**Text**
++++++++
# Best Snowboard Bib



## kaipirinha81 (Jan 20, 2010)

What are your opinions regarding those two?

Lib-tech STRAIGHT SCIENCE BIB Vs Ak freebird Bib

Which one is best and what advantages and disadvantages each one?
Happy trails


----------



## stickz (Feb 6, 2013)

My bonafire bibs are so sick. 30k/30k make out of cotton. Not insulated but heavy material that keeps your core and legs really warm. They are thick like carhartts. I've never had to wear anything else on my legs in the pnw. A lot of the time The vents are fully open and they do have mesh which I like in pant vents. Also have cargo pockets which are large, waterproof and are at a perfect height where your not having to bend to get to them. They have a really nice boot hook that has never failed. Only problem is they run long and have a little tear from when I'm walking in them, but I'm having my dry cleaner take an inch or so out the length this year. Had them 3 seasons now and they look brand new. I do wash them with nikwax once a week along with my ak jacket. This keeps the pants and coat from getting dirty and me getting wet. I also love the pocket on the top of the bibs that covers your chest. It's perfect for cash or debit card and your key fab. And the best part is I got them on the cheap for $175 bucks on a end of the year sale. I've never been even damp in these even on the wettest days. I do have 2 button ak jackets and will never buy anything else. They are amazing. Breath great, look great, and are very tough jackets. I just picked up a 2015 with 60g of insulation for your core only and its hands down my favorite coat of all time. I'll be buying all bibs once I replace the bonafires. Burton goretex is imho the best value for your dollar. The new jacket has some sick powder cuffs that don't have a thumb hole(I hate them) which is my fav new feature of that jacket.


----------



## snowklinger (Aug 30, 2011)

Volcom GTX bib ftw.


----------



## txb0115 (Sep 20, 2015)

Burton Feebird... Better venting, better breathability ( no lining like Volcom ), easier to get into, and since its AK it has lifetime warranty.. 

Volcoms have just a shitty little 3-4 inch zipper on the side, it doesn't really help you to get in.. 

I've had both and while the Volcom bibs are not a bad product, the Burtons really are much better...


----------



## Neversummer85 (Oct 21, 2015)

I have a libtech wayne and a dakine beacon.... The libtech is insulated while the dakine is not. Both very nice 20k/20k but i personally like the feel of the libtech better. More loose natural board feel. The dakine feels more like a ski pant. I believe they can both be had in the $300 range unless you find some leftovers from last year.


----------



## Oldman (Mar 7, 2012)

On the right days, colder ones usually, I sport a pair of Flylow Baker bib pants. 20 / 20 with all the right features. Nice Cordura knee and cuff reinforcements, inside vent zips.

The only thing I wish they had is full length outside zips. The zips only go from waist to mid knee. All the way down to the cuff like on the Magnum BC pant would have been nice.

But for those days when I want a little more warmth front and back they do a great job. They also do a great job of preventing any pow from getting in.

Nothing beats warm and dry. :snowboard4:


----------



## Triple8Sol (Nov 24, 2008)

txb0115 said:


> Volcoms have just a shitty little 3-4 inch zipper on the side, it doesn't really help you to get in..


Agreed, terrible design. They fit fine once you squeeze in, but really awkward to get in/out of.

I ended up getting these Lib ones last year and love them. 45k/25k too.


----------
++++++++
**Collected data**
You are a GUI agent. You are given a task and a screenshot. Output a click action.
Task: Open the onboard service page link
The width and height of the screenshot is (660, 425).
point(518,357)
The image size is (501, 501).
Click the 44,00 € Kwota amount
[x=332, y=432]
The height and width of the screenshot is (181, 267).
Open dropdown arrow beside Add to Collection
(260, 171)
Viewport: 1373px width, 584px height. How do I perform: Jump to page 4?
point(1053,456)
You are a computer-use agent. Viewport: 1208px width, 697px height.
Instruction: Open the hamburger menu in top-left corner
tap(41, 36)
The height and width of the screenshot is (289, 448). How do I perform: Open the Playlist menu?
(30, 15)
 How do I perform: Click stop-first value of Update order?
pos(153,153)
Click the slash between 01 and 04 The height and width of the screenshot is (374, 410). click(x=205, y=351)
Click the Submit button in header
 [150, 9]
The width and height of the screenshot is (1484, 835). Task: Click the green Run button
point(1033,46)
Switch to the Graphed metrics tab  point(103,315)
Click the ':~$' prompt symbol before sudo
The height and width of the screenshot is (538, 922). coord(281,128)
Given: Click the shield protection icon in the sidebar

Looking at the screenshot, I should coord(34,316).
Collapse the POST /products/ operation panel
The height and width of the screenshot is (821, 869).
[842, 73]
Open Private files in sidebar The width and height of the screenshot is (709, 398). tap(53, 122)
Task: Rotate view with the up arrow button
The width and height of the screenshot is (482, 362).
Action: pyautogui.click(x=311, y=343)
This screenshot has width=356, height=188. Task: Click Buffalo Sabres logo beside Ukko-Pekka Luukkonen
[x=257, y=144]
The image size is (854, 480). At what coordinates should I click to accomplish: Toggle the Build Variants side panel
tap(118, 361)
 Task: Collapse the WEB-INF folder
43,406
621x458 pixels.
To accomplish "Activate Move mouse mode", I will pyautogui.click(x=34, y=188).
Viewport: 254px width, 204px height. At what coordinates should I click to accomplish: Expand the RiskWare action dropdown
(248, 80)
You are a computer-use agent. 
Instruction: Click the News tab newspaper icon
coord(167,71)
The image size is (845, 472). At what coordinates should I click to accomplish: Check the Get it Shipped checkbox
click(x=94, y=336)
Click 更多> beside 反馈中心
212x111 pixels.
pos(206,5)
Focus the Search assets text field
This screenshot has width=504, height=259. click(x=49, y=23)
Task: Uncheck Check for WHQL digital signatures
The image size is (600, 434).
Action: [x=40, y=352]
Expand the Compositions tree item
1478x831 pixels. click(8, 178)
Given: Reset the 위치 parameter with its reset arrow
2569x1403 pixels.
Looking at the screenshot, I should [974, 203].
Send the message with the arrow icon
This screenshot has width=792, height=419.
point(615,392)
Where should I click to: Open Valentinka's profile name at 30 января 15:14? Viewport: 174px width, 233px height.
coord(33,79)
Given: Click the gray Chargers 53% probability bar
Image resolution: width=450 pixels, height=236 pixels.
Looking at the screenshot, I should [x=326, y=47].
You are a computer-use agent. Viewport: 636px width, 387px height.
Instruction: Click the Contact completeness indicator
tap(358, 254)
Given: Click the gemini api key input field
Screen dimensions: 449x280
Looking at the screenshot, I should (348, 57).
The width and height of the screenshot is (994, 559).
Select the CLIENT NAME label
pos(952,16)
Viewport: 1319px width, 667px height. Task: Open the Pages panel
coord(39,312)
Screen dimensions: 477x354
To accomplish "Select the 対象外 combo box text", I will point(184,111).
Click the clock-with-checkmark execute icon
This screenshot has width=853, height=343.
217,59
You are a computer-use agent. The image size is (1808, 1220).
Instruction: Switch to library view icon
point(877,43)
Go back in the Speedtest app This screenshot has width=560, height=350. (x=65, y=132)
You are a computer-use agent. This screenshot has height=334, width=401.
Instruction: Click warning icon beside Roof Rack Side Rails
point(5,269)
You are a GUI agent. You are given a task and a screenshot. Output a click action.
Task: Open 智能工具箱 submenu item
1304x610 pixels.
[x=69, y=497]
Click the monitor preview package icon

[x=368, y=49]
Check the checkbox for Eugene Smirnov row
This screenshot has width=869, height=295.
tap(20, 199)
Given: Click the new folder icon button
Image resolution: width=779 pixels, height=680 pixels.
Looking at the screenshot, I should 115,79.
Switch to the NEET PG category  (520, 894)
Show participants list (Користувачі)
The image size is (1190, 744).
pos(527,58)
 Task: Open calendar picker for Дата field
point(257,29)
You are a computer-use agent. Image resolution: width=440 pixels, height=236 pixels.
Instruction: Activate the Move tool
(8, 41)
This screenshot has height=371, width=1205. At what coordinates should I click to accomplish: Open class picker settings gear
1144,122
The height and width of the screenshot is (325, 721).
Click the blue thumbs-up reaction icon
++++++++
**Task goal**
Transcribe the passage of the snowboard bib thread above between "Lib-tech STRAIGHT SCIENCE" and "(Feb 6, 2013)", inclusive.

**Answer to this problem**
Lib-tech STRAIGHT SCIENCE BIB Vs Ak freebird Bib

Which one is best and what advantages and disadvantages each one?
Happy trails


----------



## stickz (Feb 6, 2013)